BLBG:Canada’s Dollar Falls From a 3-Week High on Euro-Zone Comments in Germany
Canada’s dollar fell after touching the strongest level in three weeks as comments from German officials that there’s no quick fix for Europe’s sovereign debt crisis eroded appetite for higher-yielding assets.
The Canadian currency capped two weeks of gains on Oct. 14 on speculation an economic slowdown in the U.S., the nation’s largest trading partner, won’t be as severe as forecasters previously expected. The loonie, as the currency is known, came within half a cent of trading on a one-for-one basis with its U.S. counterpart today.
“The Canadian dollar hit almost parity, then bounced off,” said Sebastien Galy, a senior foreign-exchange strategist at Societe Generale SA in London, in a telephone interview. “That has everything to do with the comments. They said if you think everything is going to be solved at the EU meeting, then you’re wrong.”
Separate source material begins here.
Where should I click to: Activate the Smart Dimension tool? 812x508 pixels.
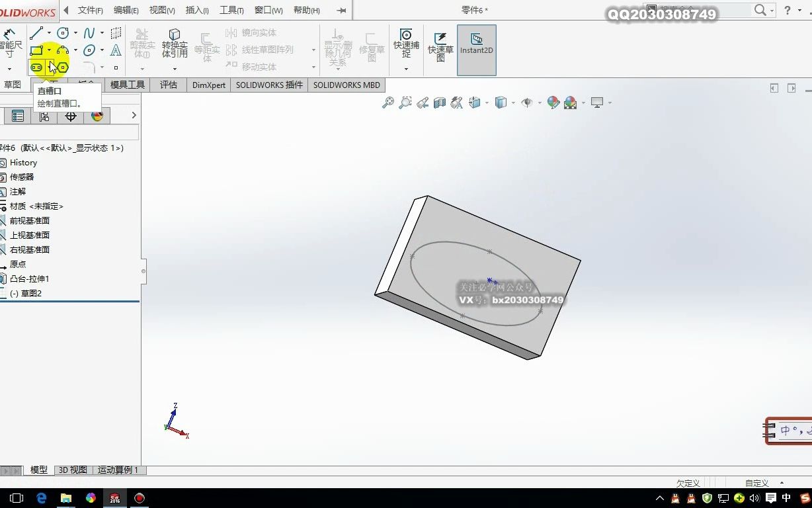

The Canadian currency fell 0.3 percent to C$1.0131 per U.S. dollar at 7:58 a.m. in Toronto. It touched C$1.0044, the strongest level since Sept. 21. One Canadian dollar buys 98.71 U.S. cents.
German Chancellor Angela Merkel said “dreams that are taking hold again now that with this package everything will be solved and everything will be over on Monday won’t be able to be fulfilled,” Steffen Seibert, Merkel’s chief spokesman, said at a briefing in Berlin today. The search for an end to the crisis “surely extends well into next year.”
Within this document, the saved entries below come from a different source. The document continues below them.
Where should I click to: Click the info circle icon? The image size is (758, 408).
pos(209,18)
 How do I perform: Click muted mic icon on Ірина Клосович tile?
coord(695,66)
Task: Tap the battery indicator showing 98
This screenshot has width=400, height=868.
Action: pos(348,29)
Leaders won’t present a “definitive solution” for the euro region’s debt crisis at the summit in Brussels, Reuters cited German Finance Minister Wolfgang Schaeuble as saying.
Futures on the Standard & Poor’s 500 Index fell 0.2 percent. Futures on crude oil, Canada’s largest export, weakened 0.3 percent to $87 a barrel in New York after climbing as much as 1 percent.